Le spectacle s’est poursuivi pendant un bon moment, d’autres paysages ont défilé. J’étais captivé, je ne voyais même plus Smurgh, et je ne songeais plus du tout à l’engueuler. Au bout d’un moment, un vertige m’a gagné. J’ai vu des ciels de couleur, comme dans un tableau de Gauguin, des papillons voletaient tout près de mes yeux, des bruits hypnotiques de percussions asiatiques résonnaient derrière moi.

Je planais dans cette vision lorsque, brutalement, j’ai senti comme l’impact d’une barre de fer sur la clavicule, si fort que j’ai craint une fracture. D’un seul coup –c’est le cas de le dire, si j’ose un calembour-, je suis revenu dans la fameuse vraie vie sur laquelle j’avais philosophé sentencieusement. Sur le rebord du bureau Anne, qui venait de me taper sur l’épaule, sans violence particulière en fait, avait déposé un plateau avec deux coupes de champagne. Bon sang, c’était mon anniversaire, je n’y avais plus pensé depuis la veille. « Il était temps d’arrêter », m’a dit Anne, « je n’aime pas te voir comme ça dans ta bulle pendant des heures. Bon anniversaire ! ».

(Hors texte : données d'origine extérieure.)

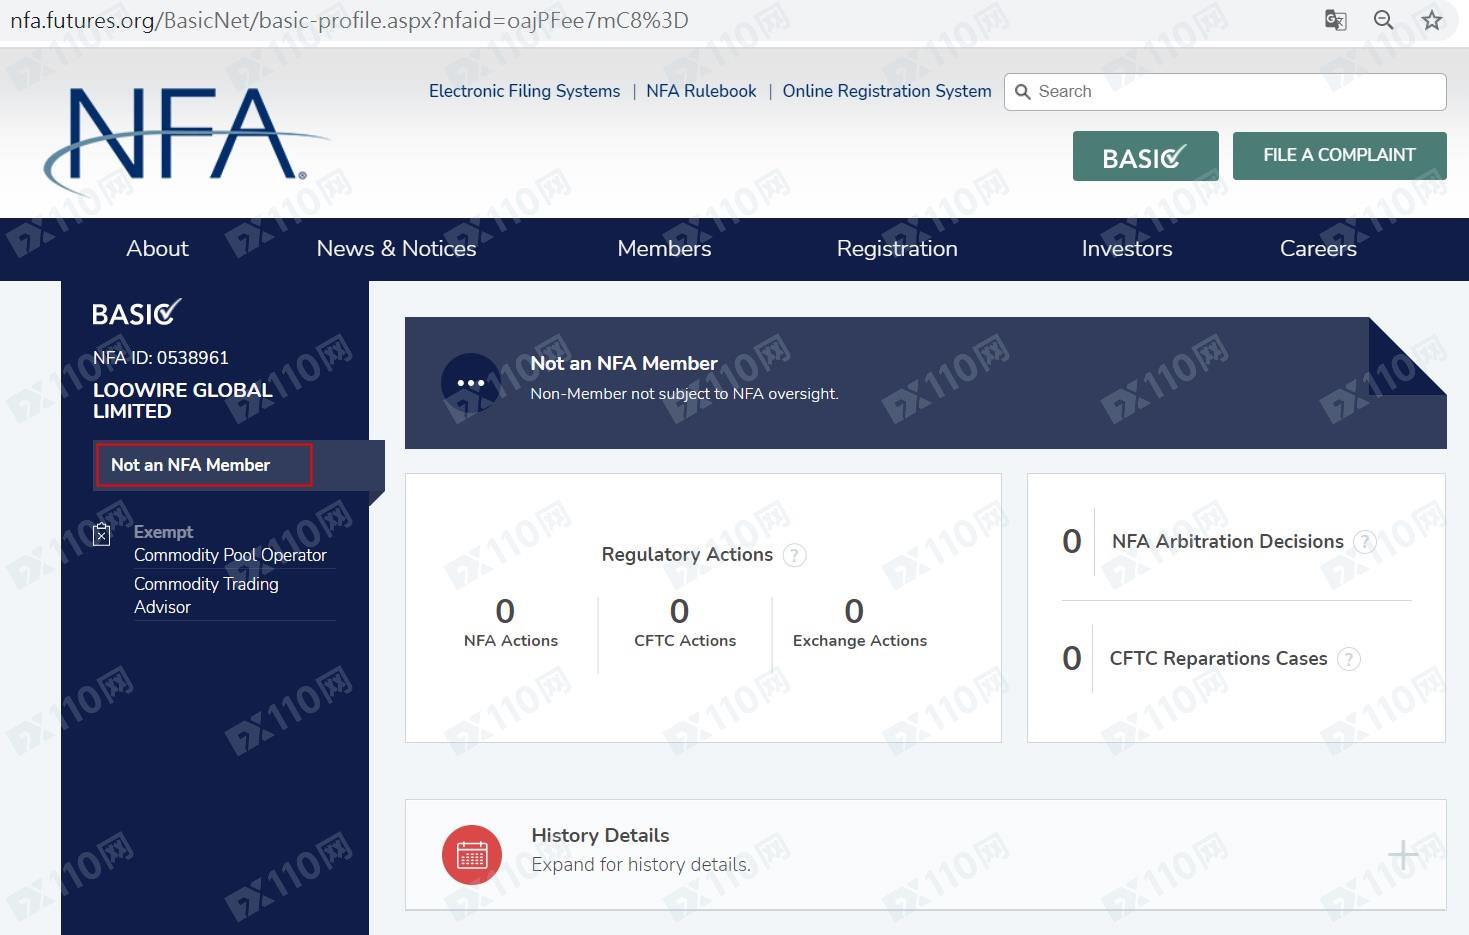Open the Members navigation menu

pos(664,249)
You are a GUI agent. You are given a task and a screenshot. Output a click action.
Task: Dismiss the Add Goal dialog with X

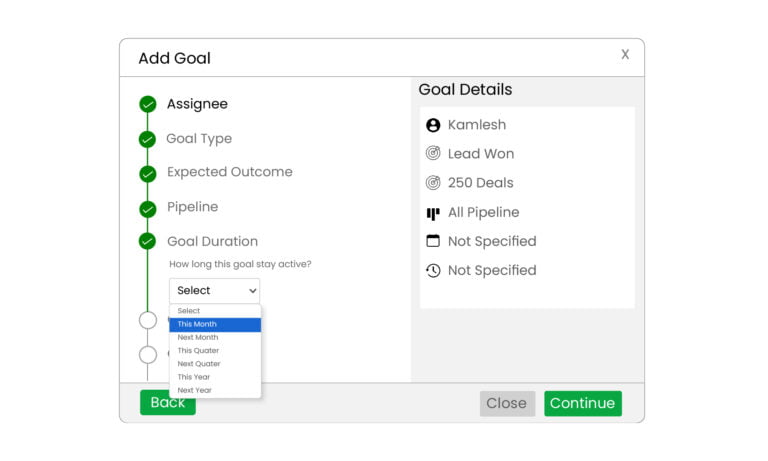click(x=625, y=55)
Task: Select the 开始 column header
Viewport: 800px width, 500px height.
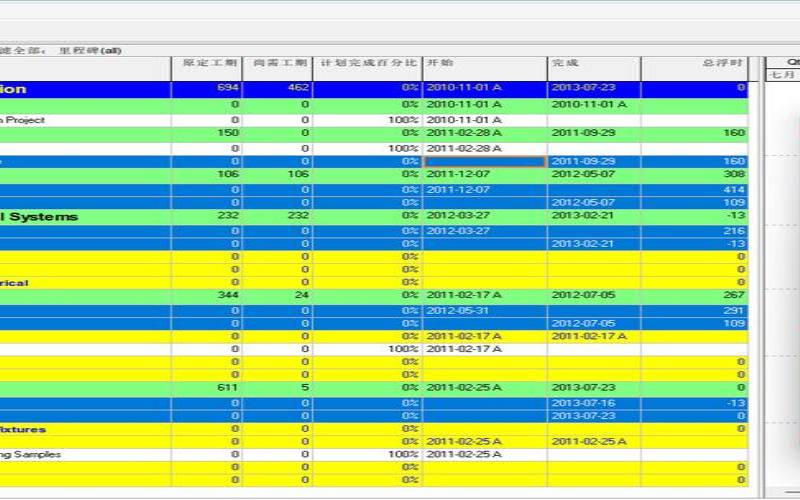Action: coord(484,63)
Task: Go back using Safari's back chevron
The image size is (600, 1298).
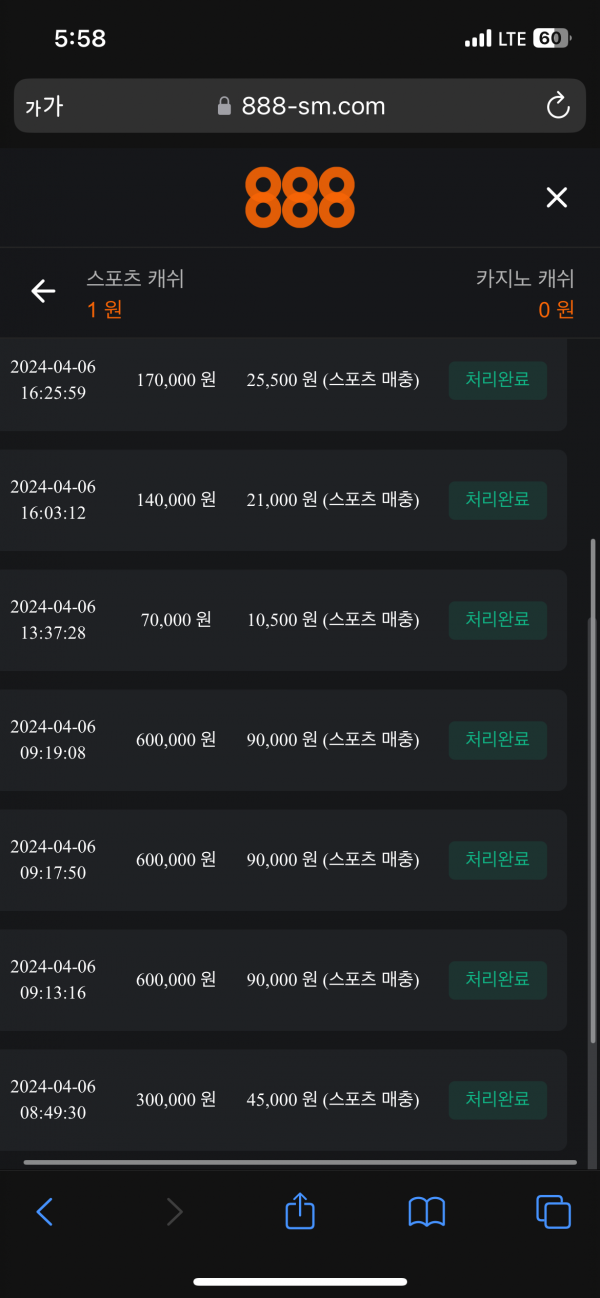Action: click(44, 1212)
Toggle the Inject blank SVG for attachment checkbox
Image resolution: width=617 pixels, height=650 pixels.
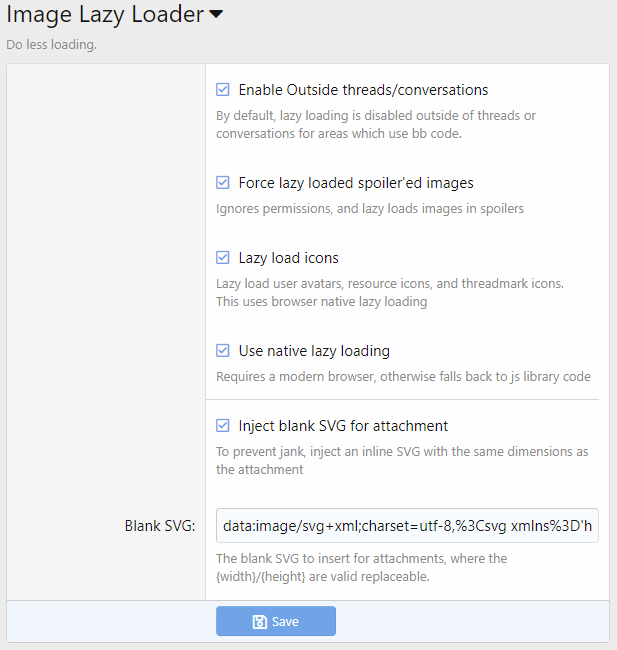click(x=223, y=425)
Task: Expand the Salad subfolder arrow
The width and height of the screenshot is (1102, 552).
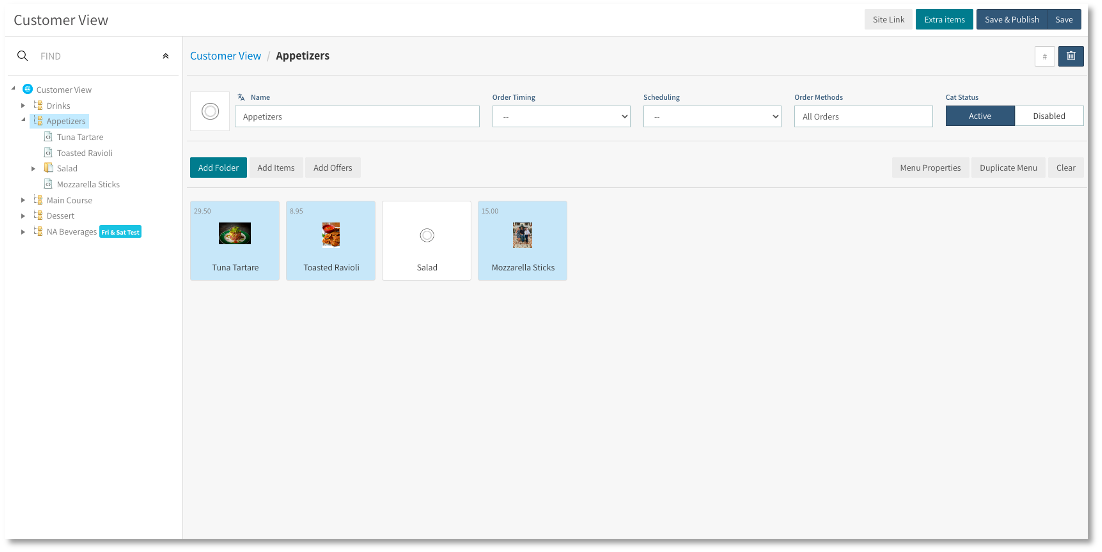Action: point(33,168)
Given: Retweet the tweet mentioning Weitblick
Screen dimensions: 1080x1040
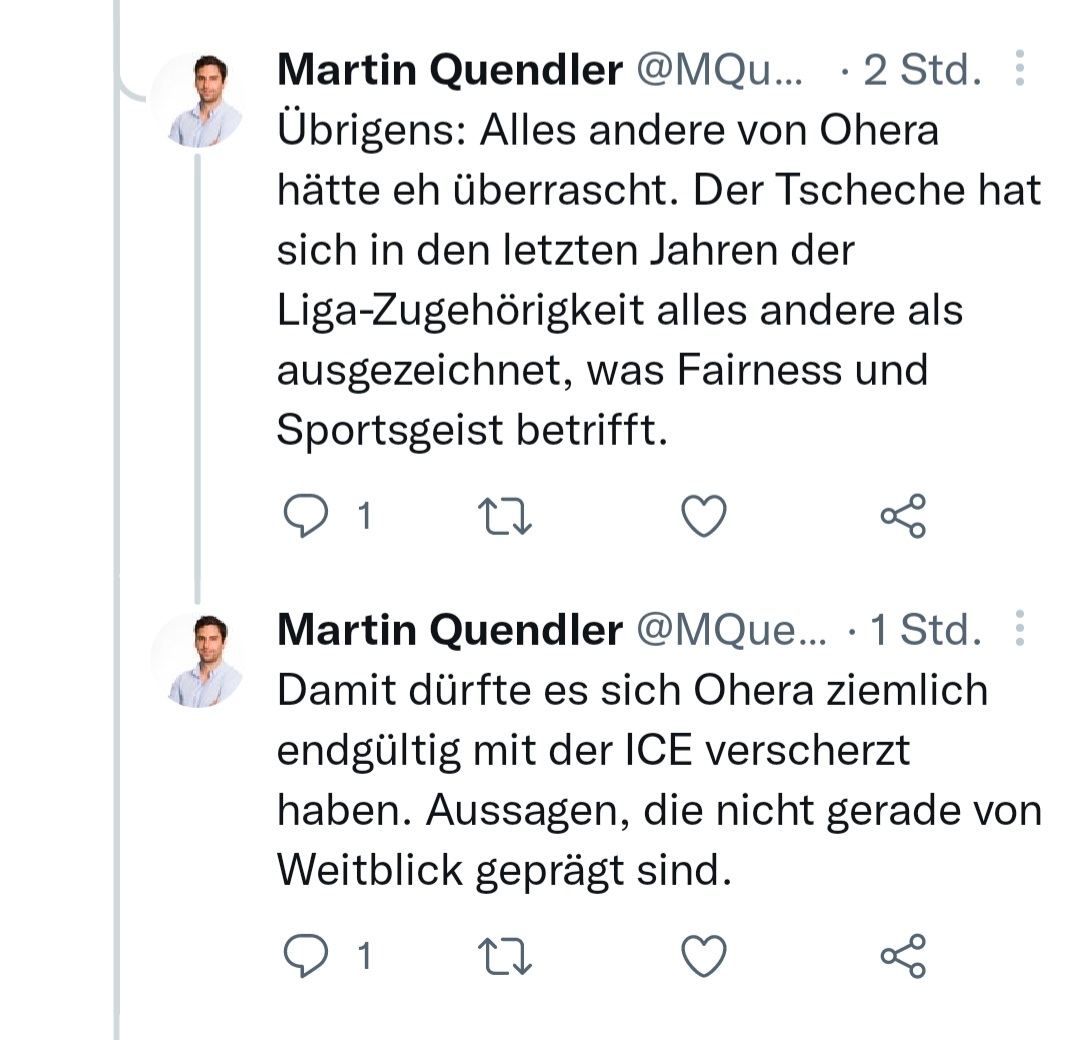Looking at the screenshot, I should 507,957.
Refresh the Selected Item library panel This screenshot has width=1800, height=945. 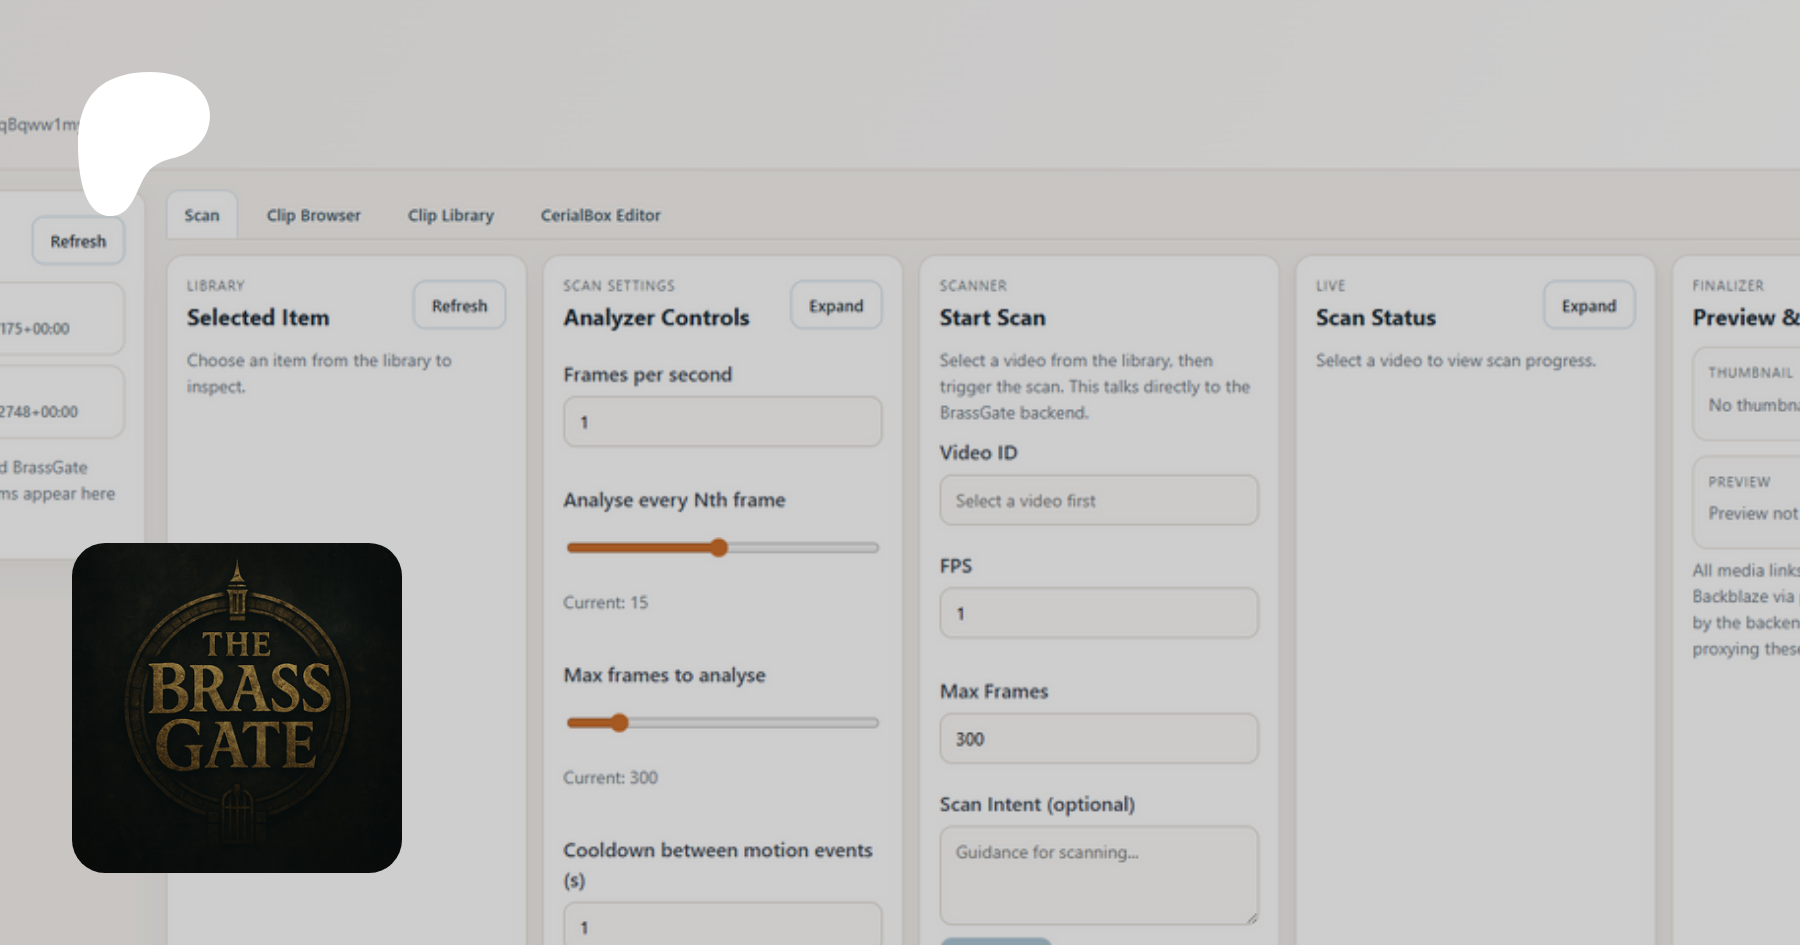tap(459, 306)
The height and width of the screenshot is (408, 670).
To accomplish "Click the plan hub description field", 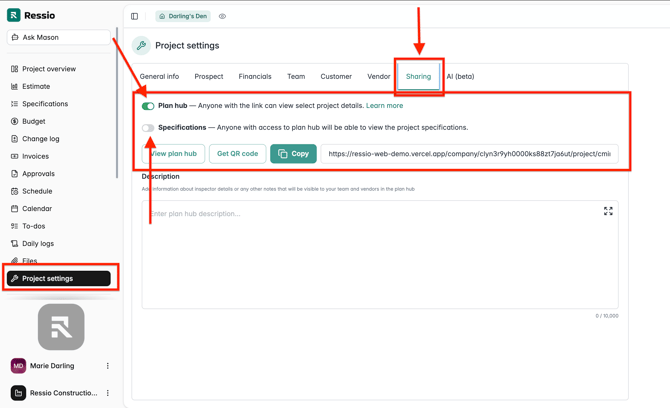I will tap(379, 255).
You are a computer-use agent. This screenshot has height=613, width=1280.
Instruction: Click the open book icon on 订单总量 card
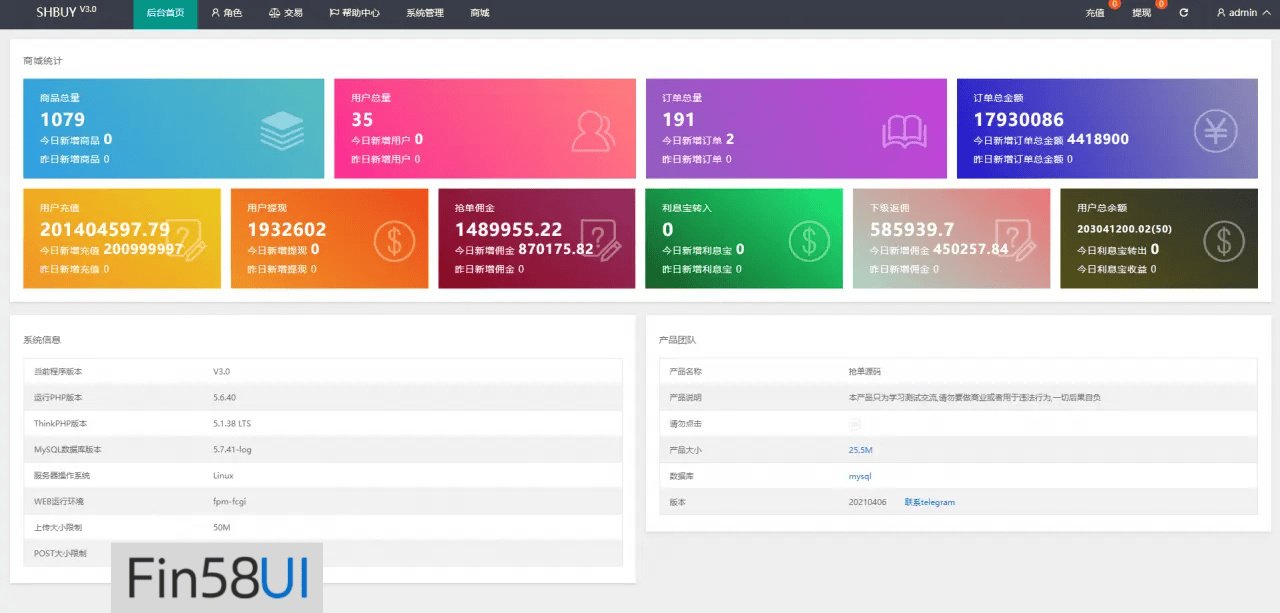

Nous avons trinqué. Elle m’a observé avec un regard un peu condescendant, ou un peu compatissant, et m’a demandé, sur le ton caressant qu’on prend avec un enfant trop petit pour tout comprendre : « Tu faisais quoi, là ? Tu étais où ? ». La réponse est venue toute seule, sans que je réfléchisse : « Je commençais un roman ».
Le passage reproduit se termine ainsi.